Four days ago on October 1, 2011 I was running about a half mile from home, finishing up a little warm-up brick before a sprint triathlon the next day, and I broke my ankle. I stepped off the pavement to avoid some traffic and ducked under a tree branch while simultaneously stepping over a hubcap and I misstepped with my left foot. My ankle twisted out and away from me and I heard a snap. In a flash I was on the ground. I knew immediately that something was wrong. I got up and tried to keep running, but that wasn’t going to happen so I hobbled back home.
Three hours later and a trip to the emergency room and I learned I had fractured my left fibia. Six to eight weeks before I can run again, at least two to four weeks before I can get in the pool or ride a bike. I obviously didn’t do the race the next day, and I also pulled out of several other races and an Alarm Will Sound gig.

__Instructions__.
A. Repeat the part of the ankle injury account starting at "Three hours later" and ending at "Will Sound gig.".
B. Answer these questions using the ankle injury account:
(i) On what date did the writer break the ankle?
(ii) What object on the ground did the writer step over while ducking under a tree branch?
(iii) How long will it be before the writer can run again?
C. Translate this sentence from the ankle injury account into Spanish: "I knew immediately that something was wrong."
The data that comes next has no connection to the ankle injury account above.

__Excerpted records__.
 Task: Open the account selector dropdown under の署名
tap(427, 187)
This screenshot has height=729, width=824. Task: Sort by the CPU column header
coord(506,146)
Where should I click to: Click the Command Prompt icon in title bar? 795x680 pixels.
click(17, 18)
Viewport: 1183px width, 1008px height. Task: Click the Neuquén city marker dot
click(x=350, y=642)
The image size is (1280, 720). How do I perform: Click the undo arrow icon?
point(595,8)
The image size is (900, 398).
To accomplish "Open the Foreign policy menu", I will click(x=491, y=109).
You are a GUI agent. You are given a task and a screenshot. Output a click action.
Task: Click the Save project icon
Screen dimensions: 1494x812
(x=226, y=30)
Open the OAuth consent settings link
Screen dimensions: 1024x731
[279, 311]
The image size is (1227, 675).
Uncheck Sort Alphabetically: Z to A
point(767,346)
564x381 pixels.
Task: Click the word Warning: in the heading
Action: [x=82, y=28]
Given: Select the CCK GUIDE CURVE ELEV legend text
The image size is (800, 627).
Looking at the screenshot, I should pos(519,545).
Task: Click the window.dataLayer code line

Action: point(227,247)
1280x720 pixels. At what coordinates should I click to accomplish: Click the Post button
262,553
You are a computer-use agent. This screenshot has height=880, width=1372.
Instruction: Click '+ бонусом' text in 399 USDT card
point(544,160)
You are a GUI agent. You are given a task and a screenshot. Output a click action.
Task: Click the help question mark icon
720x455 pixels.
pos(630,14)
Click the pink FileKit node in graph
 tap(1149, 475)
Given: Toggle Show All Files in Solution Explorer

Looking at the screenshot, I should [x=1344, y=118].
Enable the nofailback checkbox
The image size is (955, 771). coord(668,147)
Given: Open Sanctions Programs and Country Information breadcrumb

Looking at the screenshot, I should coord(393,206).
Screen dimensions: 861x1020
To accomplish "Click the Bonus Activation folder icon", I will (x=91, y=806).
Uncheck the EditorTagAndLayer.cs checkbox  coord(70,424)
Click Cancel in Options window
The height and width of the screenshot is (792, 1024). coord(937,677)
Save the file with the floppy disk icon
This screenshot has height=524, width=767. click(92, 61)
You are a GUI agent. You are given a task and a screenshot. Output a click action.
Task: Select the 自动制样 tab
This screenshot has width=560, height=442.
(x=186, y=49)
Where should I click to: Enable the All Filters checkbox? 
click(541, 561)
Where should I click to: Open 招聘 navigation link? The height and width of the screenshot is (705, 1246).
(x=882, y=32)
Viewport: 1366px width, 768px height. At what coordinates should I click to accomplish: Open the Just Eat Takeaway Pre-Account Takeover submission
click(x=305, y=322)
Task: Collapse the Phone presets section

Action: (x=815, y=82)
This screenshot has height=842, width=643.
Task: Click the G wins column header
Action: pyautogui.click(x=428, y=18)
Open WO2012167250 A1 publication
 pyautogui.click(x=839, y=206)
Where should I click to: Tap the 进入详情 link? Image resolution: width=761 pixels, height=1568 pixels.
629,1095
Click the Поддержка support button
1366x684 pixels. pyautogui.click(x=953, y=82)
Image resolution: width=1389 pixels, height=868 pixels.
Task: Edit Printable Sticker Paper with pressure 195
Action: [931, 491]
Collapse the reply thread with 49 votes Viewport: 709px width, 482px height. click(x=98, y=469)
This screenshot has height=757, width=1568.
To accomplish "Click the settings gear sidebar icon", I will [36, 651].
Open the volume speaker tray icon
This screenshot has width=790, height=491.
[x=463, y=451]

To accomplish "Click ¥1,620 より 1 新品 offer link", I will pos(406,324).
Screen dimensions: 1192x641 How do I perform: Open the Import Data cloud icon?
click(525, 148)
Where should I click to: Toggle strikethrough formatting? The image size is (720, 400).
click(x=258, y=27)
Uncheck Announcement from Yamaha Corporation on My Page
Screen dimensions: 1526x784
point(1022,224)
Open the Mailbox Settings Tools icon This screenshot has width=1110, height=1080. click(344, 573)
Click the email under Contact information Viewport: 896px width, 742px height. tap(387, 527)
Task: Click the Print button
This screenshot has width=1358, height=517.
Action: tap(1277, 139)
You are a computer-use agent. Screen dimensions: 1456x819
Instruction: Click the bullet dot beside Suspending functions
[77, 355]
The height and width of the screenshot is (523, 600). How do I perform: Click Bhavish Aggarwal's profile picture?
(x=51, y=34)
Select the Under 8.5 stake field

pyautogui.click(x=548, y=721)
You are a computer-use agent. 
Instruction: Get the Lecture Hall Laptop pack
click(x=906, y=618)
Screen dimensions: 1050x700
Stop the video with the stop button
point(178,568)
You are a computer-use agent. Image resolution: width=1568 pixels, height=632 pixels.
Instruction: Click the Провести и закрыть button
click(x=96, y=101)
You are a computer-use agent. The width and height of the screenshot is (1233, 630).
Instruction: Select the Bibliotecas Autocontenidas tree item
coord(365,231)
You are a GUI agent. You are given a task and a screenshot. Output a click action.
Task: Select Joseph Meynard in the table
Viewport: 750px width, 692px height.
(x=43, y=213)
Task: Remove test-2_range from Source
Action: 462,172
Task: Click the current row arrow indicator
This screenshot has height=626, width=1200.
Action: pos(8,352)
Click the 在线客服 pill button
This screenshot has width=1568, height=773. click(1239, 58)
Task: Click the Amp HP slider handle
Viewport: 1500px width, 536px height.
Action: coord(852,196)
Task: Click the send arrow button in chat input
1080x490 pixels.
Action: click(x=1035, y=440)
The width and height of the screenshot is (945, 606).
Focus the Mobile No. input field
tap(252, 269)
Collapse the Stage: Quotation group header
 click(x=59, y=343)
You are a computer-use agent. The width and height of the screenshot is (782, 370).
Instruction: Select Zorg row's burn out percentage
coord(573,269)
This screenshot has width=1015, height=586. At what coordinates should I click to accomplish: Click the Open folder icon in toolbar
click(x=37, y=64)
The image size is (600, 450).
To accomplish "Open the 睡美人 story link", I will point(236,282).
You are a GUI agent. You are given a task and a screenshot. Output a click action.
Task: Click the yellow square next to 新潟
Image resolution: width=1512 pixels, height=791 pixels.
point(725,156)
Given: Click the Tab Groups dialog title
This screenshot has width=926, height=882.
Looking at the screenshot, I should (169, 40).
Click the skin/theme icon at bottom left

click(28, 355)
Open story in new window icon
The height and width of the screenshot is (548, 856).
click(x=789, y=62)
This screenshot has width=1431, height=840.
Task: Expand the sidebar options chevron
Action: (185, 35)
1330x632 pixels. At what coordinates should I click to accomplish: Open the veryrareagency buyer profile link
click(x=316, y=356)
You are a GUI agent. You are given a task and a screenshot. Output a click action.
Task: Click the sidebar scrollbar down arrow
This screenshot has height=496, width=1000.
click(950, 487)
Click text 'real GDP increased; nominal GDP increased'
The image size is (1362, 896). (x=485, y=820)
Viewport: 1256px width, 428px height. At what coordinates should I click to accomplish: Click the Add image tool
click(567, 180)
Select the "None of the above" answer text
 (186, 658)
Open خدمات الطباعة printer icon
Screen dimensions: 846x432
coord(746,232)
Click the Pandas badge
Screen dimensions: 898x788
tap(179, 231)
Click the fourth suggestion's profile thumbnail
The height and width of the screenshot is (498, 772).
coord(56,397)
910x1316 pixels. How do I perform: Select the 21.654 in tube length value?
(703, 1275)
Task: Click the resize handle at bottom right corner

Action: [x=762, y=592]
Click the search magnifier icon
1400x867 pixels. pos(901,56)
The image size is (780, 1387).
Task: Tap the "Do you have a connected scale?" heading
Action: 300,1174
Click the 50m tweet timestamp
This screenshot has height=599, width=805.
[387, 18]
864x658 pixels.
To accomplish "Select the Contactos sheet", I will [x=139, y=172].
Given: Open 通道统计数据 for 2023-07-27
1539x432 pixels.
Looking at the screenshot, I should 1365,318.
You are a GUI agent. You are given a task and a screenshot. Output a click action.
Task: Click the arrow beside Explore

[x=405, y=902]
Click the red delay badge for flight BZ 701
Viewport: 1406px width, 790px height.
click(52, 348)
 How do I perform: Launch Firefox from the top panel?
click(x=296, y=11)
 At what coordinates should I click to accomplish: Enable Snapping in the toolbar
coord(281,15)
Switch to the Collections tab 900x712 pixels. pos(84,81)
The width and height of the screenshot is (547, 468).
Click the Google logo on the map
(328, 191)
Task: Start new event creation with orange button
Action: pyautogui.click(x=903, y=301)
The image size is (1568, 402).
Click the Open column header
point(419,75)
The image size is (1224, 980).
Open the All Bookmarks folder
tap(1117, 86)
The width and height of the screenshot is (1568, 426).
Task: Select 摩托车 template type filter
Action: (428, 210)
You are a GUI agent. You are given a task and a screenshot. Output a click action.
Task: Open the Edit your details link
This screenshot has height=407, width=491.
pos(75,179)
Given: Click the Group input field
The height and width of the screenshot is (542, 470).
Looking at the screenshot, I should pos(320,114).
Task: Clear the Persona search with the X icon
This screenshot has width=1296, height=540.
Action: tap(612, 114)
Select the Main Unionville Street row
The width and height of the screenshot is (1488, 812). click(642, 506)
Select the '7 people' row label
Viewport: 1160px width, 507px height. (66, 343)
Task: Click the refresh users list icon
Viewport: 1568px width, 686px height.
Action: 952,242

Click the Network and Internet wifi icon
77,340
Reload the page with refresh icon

__Answers provided__.
A.
Three hours later and a trip to the emergency room and I learned I had fractured my left fibia. Six to eight weeks before I can run again, at least two to four weeks before I can get in the pool or ride a bike. I obviously didn’t do the race the next day, and I also pulled out of several other races and an Alarm Will Sound gig.

B.
(i) October 1, 2011
(ii) A hubcap
(iii) Six to eight weeks

C. Supe de inmediato que algo andaba mal.